■ Task objective ■
Reproduce every item below word for word, leaving out the pictures.

↓

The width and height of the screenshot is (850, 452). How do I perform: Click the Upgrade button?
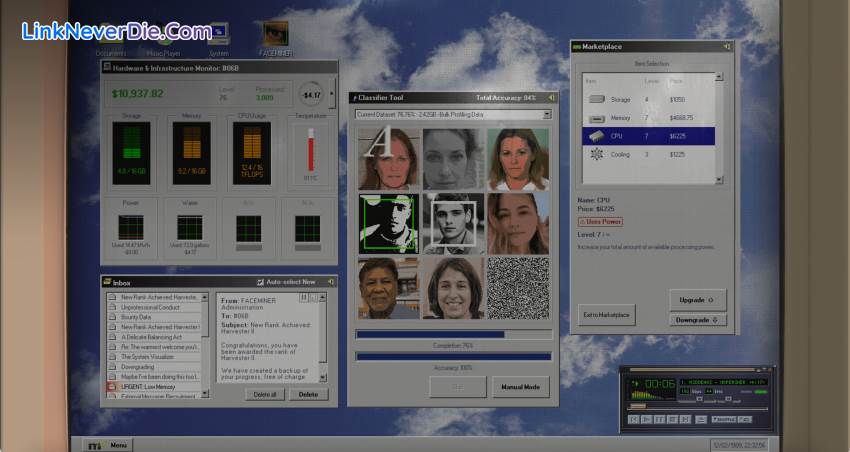tap(697, 300)
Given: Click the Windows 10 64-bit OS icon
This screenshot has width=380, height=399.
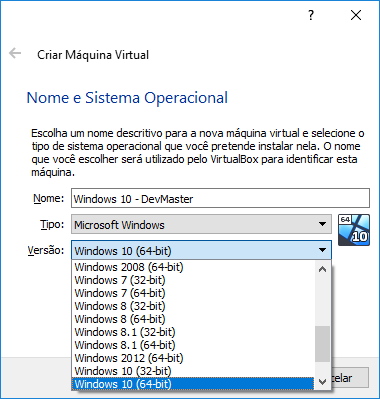Looking at the screenshot, I should coord(354,230).
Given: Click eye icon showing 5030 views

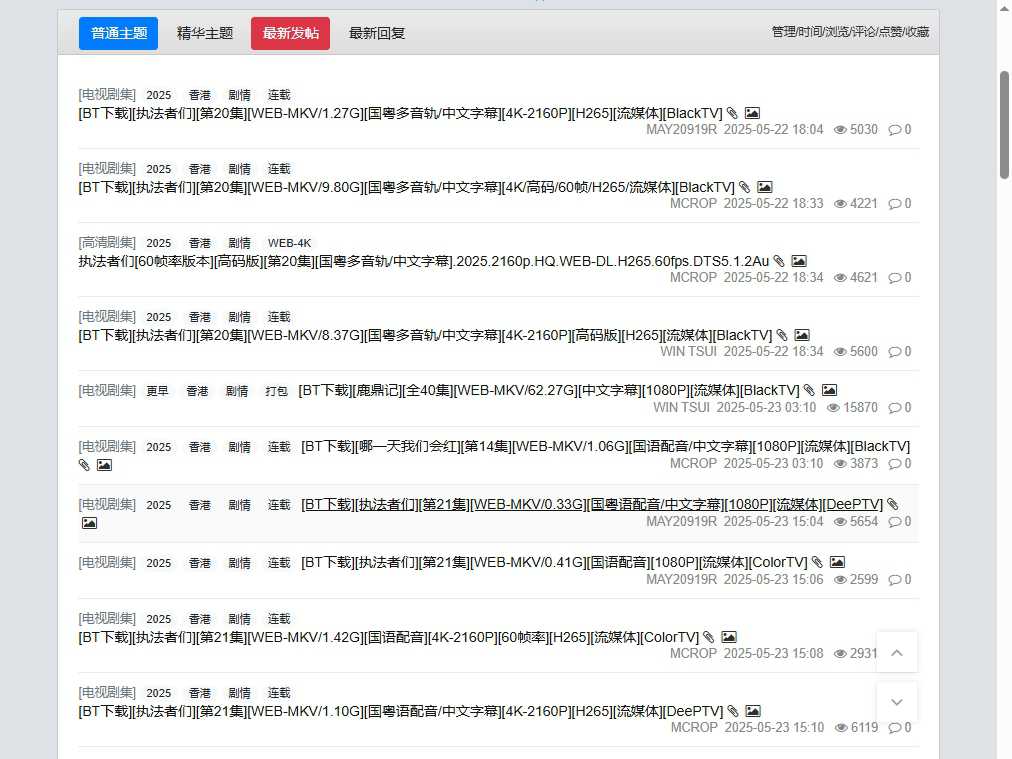Looking at the screenshot, I should coord(838,129).
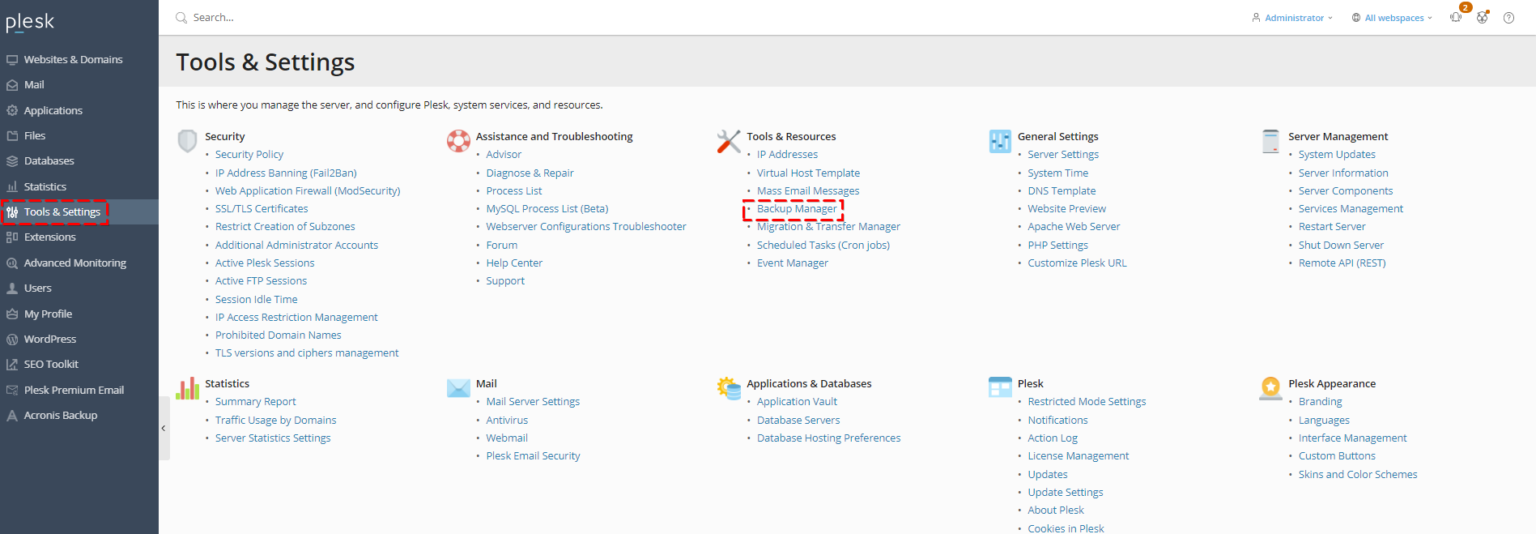The image size is (1536, 534).
Task: Click the Server Management server icon
Action: tap(1271, 141)
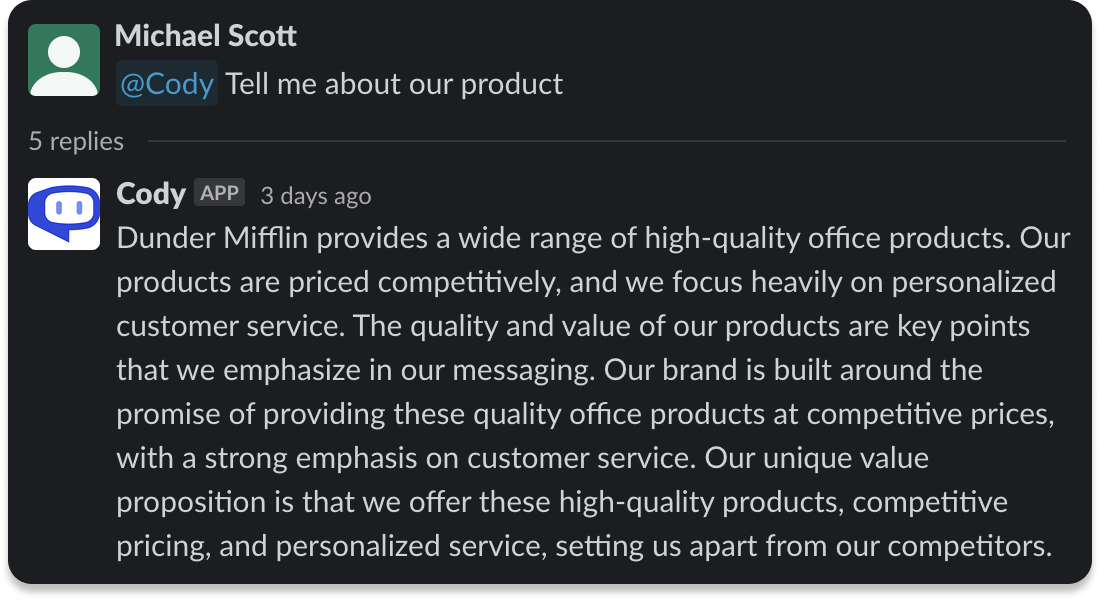Click the Cody sender name
1100x600 pixels.
(x=151, y=194)
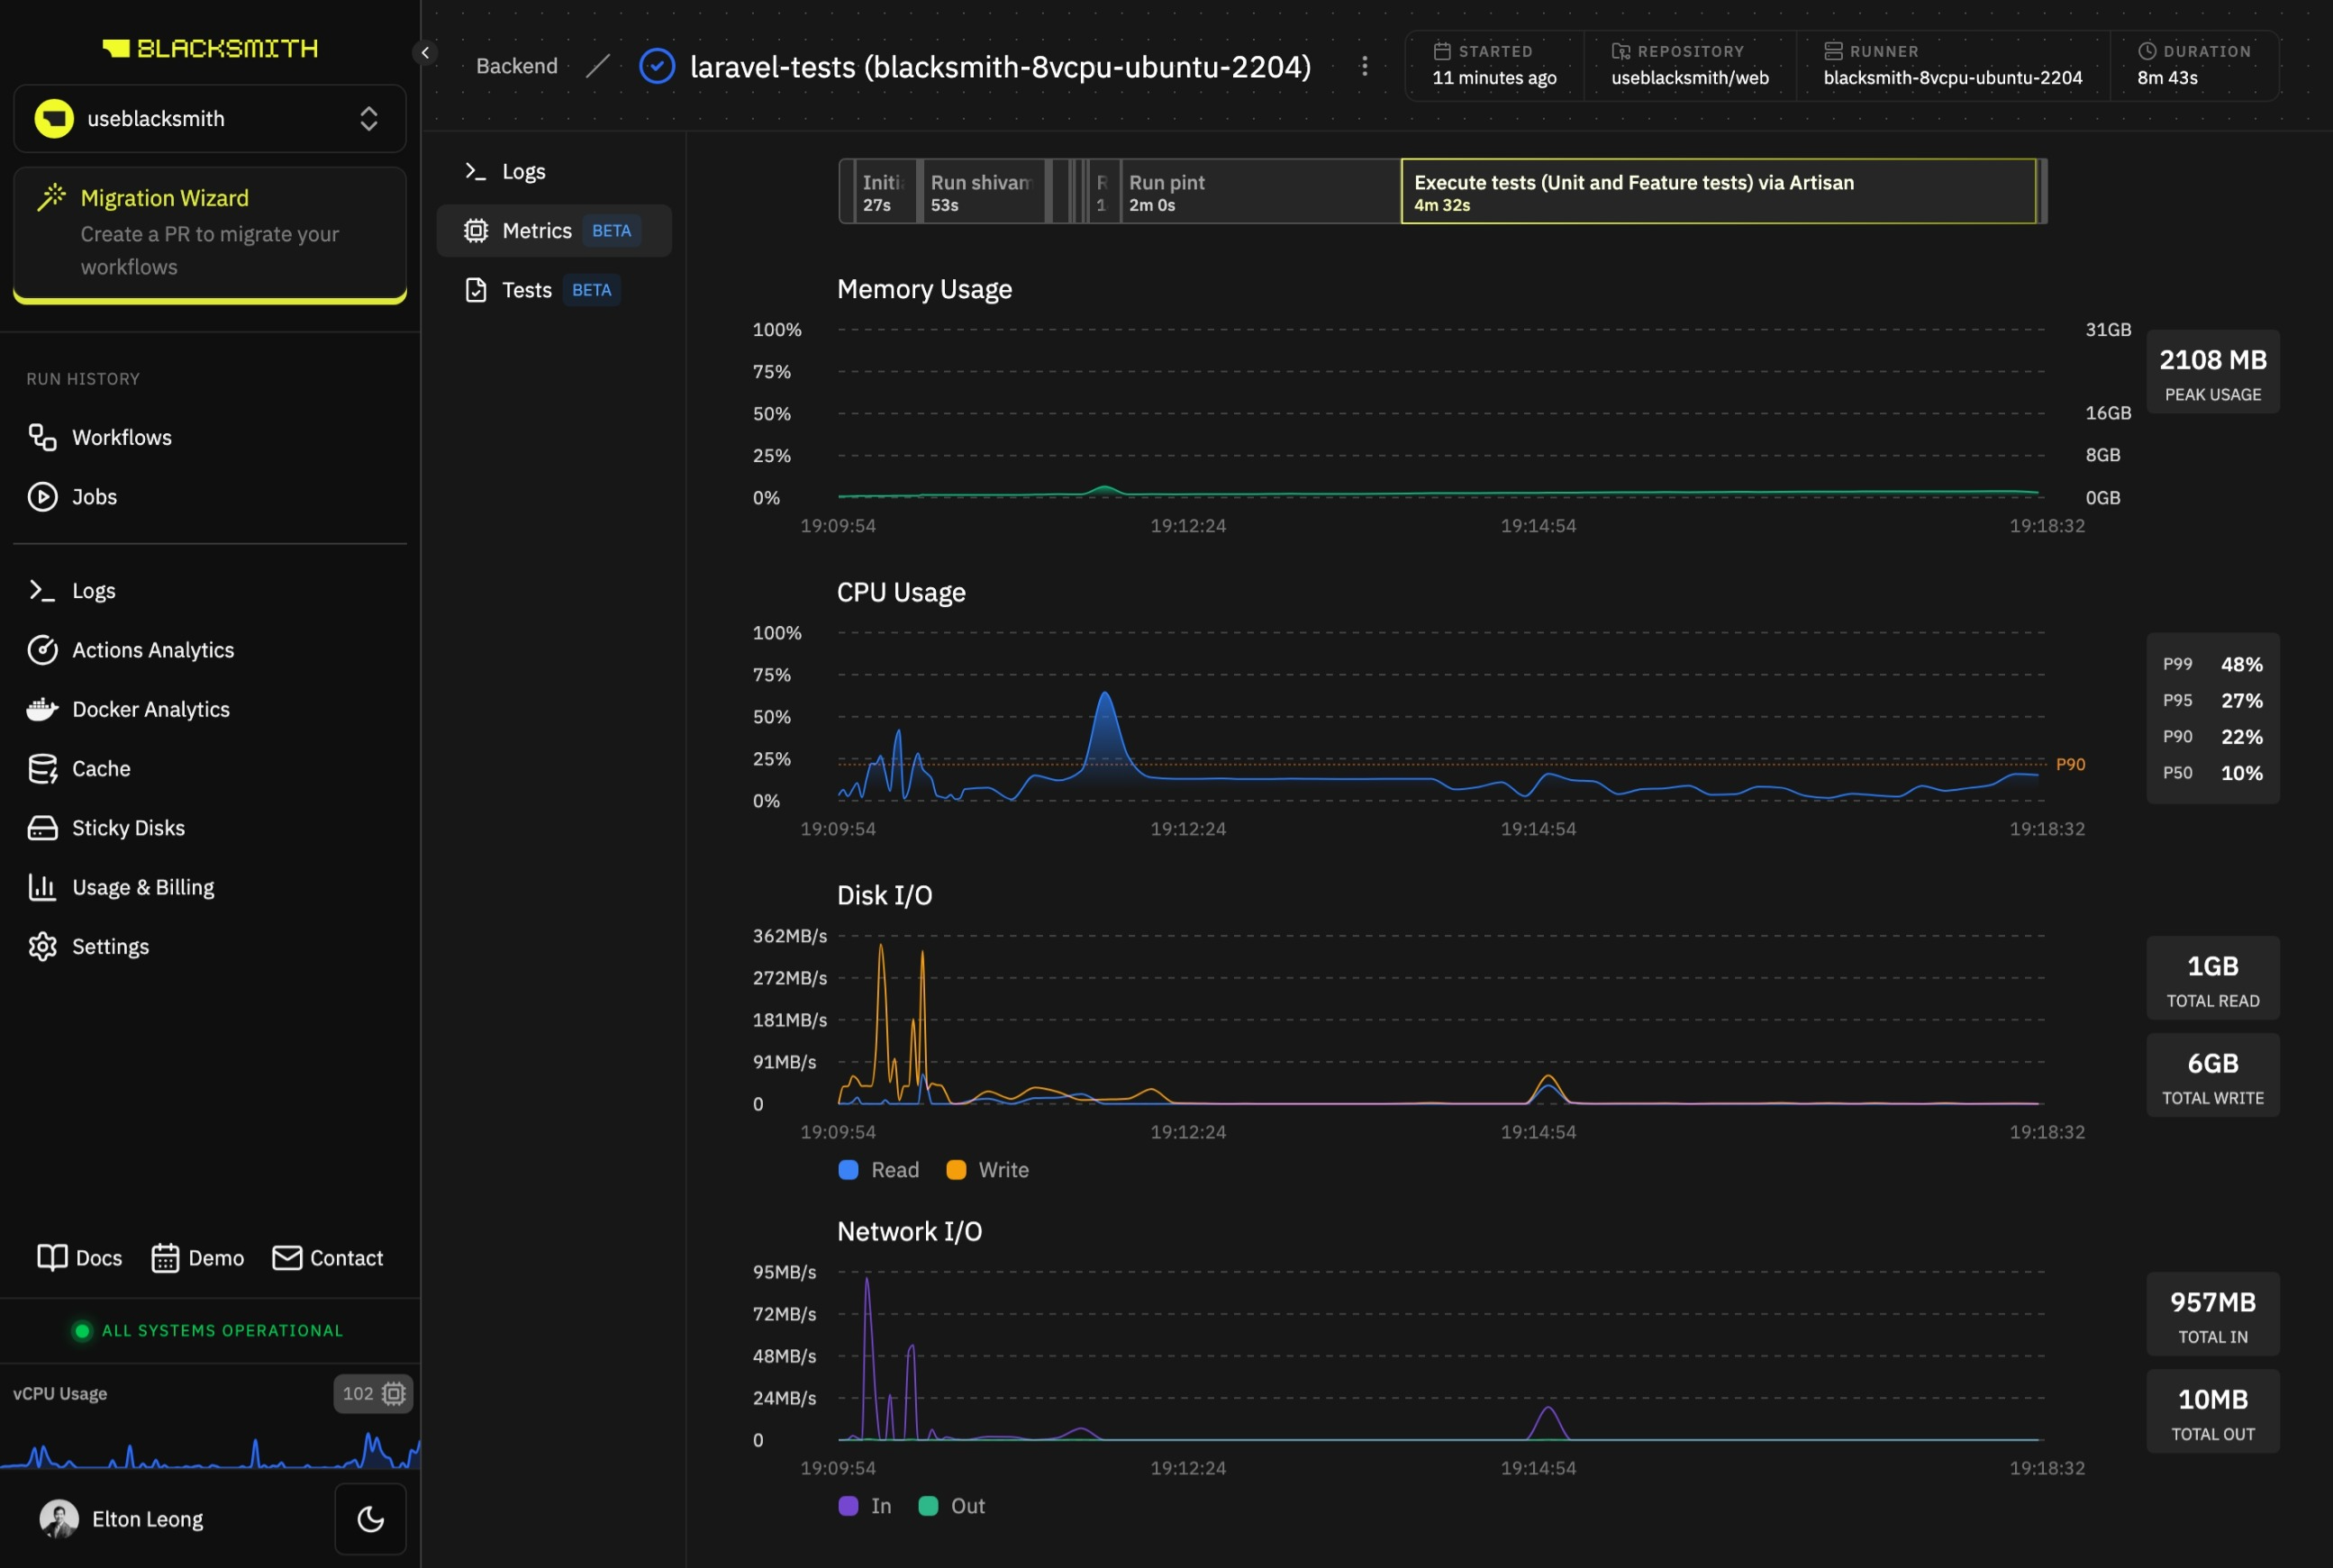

↑

■ In response ■
The width and height of the screenshot is (850, 452). How do I perform: Click the Upgrade button?
tap(697, 300)
Given: Click the Windows 10 64-bit OS icon
This screenshot has width=380, height=399.
Looking at the screenshot, I should coord(354,230).
Given: Click eye icon showing 5030 views

Looking at the screenshot, I should coord(838,129).
The image size is (1536, 534).
Task: Click the Server Management server icon
Action: tap(1271, 141)
Click the Cody sender name
1100x600 pixels.
(x=151, y=194)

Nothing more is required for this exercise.